In Europe, rare diseases are defined as those which affect one patient or less out of 2,000 individuals in the whole population. While in the US, a disease is said to be rare when it affects less than 200,000 patients in the whole population. Today, about 7,000 of these diseases have been described, and new pathologies still continue to be discovered.

Despite each of these diseases being uncommon, together they affect 8% of the whole population, meaning that at least 55 million people are afflicted by rare diseases in Europe and the US combined.

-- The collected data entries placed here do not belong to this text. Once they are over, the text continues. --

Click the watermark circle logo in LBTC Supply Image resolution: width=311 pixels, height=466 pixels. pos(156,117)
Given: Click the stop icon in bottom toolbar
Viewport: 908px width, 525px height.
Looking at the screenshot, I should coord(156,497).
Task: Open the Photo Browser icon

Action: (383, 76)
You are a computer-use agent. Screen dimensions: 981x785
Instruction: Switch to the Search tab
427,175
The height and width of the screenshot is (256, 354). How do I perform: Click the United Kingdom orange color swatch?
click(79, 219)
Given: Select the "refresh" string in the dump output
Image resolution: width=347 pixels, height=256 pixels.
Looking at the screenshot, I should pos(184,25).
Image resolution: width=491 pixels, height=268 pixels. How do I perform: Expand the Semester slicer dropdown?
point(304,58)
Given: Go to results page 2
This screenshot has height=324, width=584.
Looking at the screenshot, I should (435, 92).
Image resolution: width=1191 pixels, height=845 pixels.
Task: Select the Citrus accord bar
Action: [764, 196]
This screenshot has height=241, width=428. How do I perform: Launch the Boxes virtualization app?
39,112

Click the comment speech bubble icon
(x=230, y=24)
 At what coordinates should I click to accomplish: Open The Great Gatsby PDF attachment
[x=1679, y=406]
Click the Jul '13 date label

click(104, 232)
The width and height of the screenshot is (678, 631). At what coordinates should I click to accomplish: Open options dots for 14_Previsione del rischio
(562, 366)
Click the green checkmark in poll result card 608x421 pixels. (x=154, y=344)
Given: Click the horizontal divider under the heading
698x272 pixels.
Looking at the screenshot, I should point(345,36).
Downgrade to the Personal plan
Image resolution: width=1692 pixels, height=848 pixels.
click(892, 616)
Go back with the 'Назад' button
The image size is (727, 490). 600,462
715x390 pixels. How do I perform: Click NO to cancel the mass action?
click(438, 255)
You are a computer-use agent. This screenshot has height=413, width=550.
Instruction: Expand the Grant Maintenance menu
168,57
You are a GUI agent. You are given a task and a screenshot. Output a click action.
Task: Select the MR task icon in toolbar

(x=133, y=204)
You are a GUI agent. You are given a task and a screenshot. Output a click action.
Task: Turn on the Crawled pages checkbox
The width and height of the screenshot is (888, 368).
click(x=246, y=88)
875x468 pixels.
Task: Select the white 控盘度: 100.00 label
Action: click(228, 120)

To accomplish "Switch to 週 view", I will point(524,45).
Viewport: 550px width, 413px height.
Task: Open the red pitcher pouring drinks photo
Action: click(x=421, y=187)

A large fraction of these are genetic in nature, and are caused by some alterations in the genetic material – for example, mutations, deletions and translocations – rather than due to infectious agents or environmental factors. In a third of these cases, children are afflicted, in many cases dying before reaching adulthood.

By definition, orphan diseases are those for which no treatment is available or whose treatment would require substantial efforts to be developed. At present, there are 80 marketed drugs for rare diseases, meaning that out of the 7,000 rare diseases currently known, more than 90% of them remain orphan.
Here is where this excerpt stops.